Material provided |
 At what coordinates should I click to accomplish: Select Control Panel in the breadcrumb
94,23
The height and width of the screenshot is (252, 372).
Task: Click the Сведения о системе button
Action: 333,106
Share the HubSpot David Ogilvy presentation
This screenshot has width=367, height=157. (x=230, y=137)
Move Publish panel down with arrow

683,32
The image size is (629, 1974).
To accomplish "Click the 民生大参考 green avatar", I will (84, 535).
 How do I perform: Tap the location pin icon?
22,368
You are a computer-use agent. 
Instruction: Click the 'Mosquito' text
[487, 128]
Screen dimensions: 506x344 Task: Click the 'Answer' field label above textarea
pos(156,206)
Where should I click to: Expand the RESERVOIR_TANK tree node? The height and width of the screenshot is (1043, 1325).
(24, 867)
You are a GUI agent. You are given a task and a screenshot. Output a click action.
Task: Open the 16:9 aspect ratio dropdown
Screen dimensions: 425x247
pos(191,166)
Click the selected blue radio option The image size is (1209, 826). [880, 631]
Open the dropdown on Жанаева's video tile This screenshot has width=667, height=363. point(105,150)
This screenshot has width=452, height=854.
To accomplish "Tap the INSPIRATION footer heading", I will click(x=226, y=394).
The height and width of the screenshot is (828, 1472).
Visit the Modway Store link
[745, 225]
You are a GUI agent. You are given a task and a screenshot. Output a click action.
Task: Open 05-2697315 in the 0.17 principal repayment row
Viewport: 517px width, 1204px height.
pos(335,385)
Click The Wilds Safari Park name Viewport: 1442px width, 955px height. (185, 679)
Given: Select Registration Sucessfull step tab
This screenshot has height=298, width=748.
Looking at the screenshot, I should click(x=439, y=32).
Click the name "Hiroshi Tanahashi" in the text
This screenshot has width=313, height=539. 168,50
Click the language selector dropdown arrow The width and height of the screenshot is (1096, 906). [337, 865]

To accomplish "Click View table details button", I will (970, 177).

Brief |
How many lines in the data above hold the word "size"? Answer with the number alone.

Completed task |
2